Unfortunately, the zombie genre can explain more about the first phase of the coronavirus pandemic than anyone should be comfortable with.
This would seem to bode ill for human civilization: With a few exceptions, the zombie genre always starts with civilization and ends with a post-apocalyptic hellscape. Fortunately, there are key differences between what happens with the living dead and what the rest of 2020 will look like. The zombie genre is overly pessimistic about the adaptability of human beings. We can and should be more hopeful.
Of all the baddies in the horror genre, zombies are the perfect metaphor for a pandemic.
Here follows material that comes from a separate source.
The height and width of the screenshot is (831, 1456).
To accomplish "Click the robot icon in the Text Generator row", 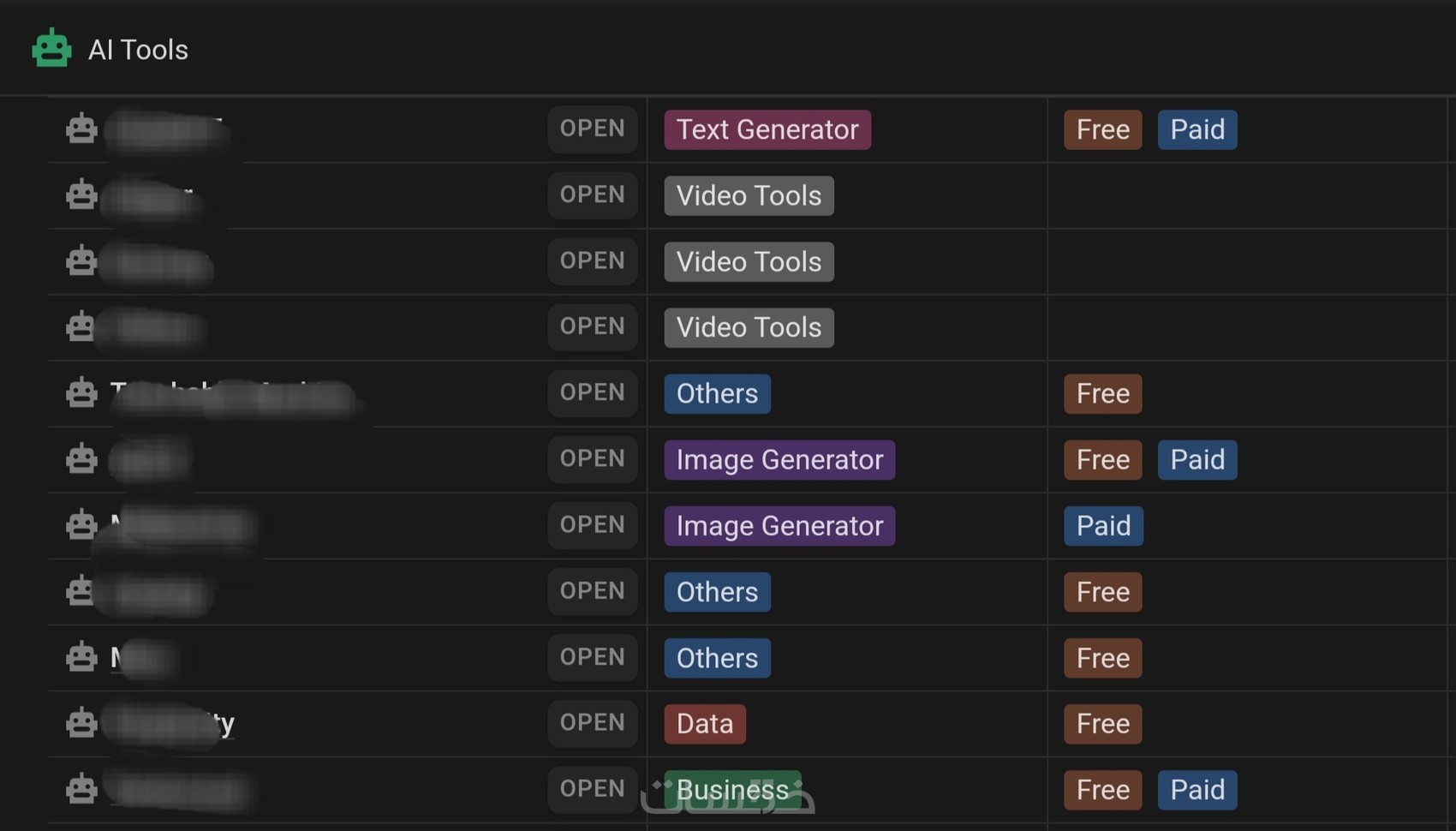I will click(x=81, y=129).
This is because other archetypes of horror—vampires, wizards, werewolves—tend to produce soulful, sympathetic characters. In contrast, the living dead are almost always portrayed as a mass of decaying corpses with the simple and baffling goal of eating living human flesh. We cannot reason, negotiate, or bargain with zombies; like a virus, they have no agency. All they want to do is replicate. With such a simple, uninteresting motivation, the zombie genre has been historically viewed as the lowest of the low-rent genres. The interesting part of any zombie narrative is not the flesh-eating ghouls but how humans respond to that threat.
Alas, their response tends to be poor. With the important exception of the rom–zom–com subgenre, zombie narratives are extremely pessimistic about how the human race can respond to the threat posed by the living dead. The late filmmaker George A. Romero was the godfather of the modern zombie, and if there is a constant in his films, it is that human cooperation breaks down in the face of an undead threat.